First track “Pure” features a spare guitar with disembodied voices before one of the album’s finest songs “Jigsaw Feeling” ups the ante with a stunning mix of punk, metal, industrial and goth while Siouxsie sings of “My eyes are doing summersaults/staring at my shoe”. The staccato vocals of “Carcass” and hard guitar edge do little to hide the pop melody including handclaps. Ending side A, the band reaches back a decade earlier for inspiration in a powerful cover of The Beatles “Helter Skelter” climaxing with Siouxsie exclaiming, “you may be a lover but you ain’t no fucking dancer!” before a cymbal crash brings it all to an end.
The only track from here to appear on the Once Upon a Time: The Singles compilation is “Mirage”. The accelerated track is driven by an acoustic guitar where Siouxsie’s “limbs are like palm trees/swaying in the breeze”. In stark contrast, “Metal Postcard (Mitageisen)” is cold and militant. Having originated in the London suburb of Bromley, “Suburban Relapse” revisits life outside the capital centre where the character suddenly snaps while doing the mundane chores, the music ups the tension throughout. The album closes with the ambitious “Switch” where Siouxsie sounds like Grace Slick and the music changes on virtually every verse over it’s nearly seven minutes.

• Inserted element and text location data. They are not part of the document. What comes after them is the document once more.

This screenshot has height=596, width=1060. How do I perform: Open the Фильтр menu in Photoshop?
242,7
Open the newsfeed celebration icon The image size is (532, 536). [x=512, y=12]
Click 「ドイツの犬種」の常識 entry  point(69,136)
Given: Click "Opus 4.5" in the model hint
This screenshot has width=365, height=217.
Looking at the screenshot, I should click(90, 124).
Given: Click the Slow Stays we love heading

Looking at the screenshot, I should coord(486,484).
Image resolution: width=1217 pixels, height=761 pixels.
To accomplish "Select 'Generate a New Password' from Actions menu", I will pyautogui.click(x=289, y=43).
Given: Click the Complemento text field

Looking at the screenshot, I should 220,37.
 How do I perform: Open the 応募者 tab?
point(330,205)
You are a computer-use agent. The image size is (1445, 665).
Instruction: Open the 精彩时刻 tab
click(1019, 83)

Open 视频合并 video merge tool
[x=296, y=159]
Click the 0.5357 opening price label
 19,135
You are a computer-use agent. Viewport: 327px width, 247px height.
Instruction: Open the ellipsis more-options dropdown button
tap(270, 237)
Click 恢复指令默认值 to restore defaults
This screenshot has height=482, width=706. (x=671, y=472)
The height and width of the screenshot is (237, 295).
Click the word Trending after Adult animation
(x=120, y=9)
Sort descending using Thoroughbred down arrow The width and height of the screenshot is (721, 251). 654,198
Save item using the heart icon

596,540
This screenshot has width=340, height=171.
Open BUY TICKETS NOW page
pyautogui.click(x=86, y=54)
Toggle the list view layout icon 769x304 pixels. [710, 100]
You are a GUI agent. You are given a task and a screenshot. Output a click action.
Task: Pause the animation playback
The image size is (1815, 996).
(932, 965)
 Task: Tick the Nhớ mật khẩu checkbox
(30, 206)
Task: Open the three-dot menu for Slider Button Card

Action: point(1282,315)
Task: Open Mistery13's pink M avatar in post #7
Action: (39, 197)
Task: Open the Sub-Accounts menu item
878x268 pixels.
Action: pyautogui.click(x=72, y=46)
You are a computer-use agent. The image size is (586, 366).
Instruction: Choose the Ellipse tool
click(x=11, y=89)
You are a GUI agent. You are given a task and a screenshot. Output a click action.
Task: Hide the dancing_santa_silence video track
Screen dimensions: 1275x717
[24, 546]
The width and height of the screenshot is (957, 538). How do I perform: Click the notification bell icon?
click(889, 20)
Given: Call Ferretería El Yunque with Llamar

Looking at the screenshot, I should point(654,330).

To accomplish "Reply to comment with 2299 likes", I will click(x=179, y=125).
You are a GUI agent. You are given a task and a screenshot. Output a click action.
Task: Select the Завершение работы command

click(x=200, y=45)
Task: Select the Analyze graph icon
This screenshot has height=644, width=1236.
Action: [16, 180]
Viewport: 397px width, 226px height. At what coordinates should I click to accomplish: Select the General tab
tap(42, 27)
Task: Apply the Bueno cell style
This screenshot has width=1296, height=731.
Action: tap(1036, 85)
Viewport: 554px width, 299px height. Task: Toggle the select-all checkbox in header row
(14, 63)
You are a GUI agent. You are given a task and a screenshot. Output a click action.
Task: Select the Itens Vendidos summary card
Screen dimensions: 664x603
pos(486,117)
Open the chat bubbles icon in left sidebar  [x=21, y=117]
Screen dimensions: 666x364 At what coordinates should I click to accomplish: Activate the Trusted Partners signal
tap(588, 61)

The music that young Londoners created in the late 70s known as punk still reverberates throughout the music industry as new generations keep finding it. Siouxsie and the Banshee’s debut that was released just one year after the Sex Pistols is already moving the sound in new directions. Morris’ drumming is a highlight throughout, along with Severin they create a solid base for McKay’s guitar to shine. Siouxsie is a true icon who’s voice here already sounds developed. The Scream is a true classic album of the late 1970s.